Hartford reported a 20% rise in 401(k) plan sales across the board in the second quarter, compared with the year earlier, but sales through banks and wire houses were particularly robust, said Jim Davey, a vice president of corporate retirement plans at the Hartford, Conn., insurance giant. Overall, 401(k) sales grew to $663 million. A breakdown of sales in the bank and wire house channels was not immediately available.

"From our standpoint, we've seen" the bank and wire house channels grow, Mr. Davey said.

Usually, most of Hartford's 401(k) business has come through the independent adviser channel, he said. In the past two years, however, the company has worked harder on the bank and wire house channels, he added.

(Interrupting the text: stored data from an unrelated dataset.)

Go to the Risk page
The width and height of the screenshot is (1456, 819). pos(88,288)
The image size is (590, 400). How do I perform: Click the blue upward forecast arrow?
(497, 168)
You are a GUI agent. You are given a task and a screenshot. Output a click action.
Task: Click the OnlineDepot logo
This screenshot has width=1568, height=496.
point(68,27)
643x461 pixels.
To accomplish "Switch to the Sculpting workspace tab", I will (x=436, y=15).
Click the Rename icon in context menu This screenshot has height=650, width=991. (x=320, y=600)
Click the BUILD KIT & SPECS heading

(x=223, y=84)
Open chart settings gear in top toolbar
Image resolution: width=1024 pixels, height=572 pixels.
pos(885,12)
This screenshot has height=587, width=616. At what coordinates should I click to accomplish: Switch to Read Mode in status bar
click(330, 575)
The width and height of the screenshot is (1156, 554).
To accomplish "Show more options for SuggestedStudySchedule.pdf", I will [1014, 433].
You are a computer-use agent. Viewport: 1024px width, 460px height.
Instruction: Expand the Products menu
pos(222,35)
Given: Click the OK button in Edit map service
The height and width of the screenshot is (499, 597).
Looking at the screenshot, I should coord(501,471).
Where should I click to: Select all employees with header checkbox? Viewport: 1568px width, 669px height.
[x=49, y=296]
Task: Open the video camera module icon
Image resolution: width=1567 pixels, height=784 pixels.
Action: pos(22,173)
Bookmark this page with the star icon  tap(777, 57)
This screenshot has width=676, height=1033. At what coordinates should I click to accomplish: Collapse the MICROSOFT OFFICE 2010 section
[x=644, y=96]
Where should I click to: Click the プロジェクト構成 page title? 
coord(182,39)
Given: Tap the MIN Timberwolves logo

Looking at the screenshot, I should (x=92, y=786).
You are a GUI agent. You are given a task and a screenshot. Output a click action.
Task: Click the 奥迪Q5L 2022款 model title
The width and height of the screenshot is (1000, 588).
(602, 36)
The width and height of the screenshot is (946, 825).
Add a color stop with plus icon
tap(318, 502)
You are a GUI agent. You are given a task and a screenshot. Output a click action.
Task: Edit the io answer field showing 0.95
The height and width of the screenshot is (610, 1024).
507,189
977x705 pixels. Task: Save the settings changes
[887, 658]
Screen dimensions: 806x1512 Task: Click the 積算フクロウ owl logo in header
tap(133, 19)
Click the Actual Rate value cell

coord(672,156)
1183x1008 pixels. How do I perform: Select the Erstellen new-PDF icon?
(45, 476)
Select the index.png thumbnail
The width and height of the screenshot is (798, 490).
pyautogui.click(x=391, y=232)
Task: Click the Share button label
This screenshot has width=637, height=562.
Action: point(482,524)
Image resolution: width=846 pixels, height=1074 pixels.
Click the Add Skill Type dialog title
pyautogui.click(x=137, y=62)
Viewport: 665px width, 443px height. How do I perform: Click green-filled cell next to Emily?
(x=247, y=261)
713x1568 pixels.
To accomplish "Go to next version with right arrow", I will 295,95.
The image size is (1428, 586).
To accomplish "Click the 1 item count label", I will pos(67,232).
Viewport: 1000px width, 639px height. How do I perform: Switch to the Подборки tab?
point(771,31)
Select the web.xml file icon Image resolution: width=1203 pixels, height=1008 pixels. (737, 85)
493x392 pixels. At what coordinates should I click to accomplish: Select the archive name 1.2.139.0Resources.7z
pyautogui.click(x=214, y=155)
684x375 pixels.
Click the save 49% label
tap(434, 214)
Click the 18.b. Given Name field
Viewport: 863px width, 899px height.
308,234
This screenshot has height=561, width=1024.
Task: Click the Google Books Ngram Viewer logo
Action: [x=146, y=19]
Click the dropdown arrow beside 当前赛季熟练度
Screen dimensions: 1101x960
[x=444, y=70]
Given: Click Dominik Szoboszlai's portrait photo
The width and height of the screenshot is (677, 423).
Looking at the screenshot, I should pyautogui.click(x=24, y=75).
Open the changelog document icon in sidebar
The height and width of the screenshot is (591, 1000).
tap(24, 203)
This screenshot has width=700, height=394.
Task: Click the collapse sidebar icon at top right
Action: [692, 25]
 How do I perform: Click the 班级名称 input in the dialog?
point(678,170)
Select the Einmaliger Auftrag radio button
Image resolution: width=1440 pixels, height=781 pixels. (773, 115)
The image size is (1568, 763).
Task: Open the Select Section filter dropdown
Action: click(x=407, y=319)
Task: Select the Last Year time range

The company's bank distribution partners include Bank of America Corp. and the former Bank One Corp., bought last year by JPMorgan Chase & Co. Hartford employs wholesalers who sell the company's 401(k) products exclusively, Mr. Davey said.

The insurer offers two 401(k) products: a group variable annuity and a group funding agreement that is similar to a mutual fund in that it has a published net asset value. The group funding agreement, called The Hartford Aviator, is geared toward plans with more than $3 million of assets, and the group variable annuity generally is targeted to smaller plans.

Both 401(k) products offer 35 to 40 money managers, including American Funds and Franklin Templeton Investments. Hartford's average plan size is just under $1 million of assets.

Banks and wire houses have become particularly important to the 401(k) marketplace in recent years because plans that were start-ups at the height of the stock market bubble in the late '90s have grown and are seeking more extensive servicing options, said David Liebrock, an executive vice president at Fidelity. The Boston fund management giant sells 30% to 40% of its 401(k) plans through the bank and wire house channels, he said.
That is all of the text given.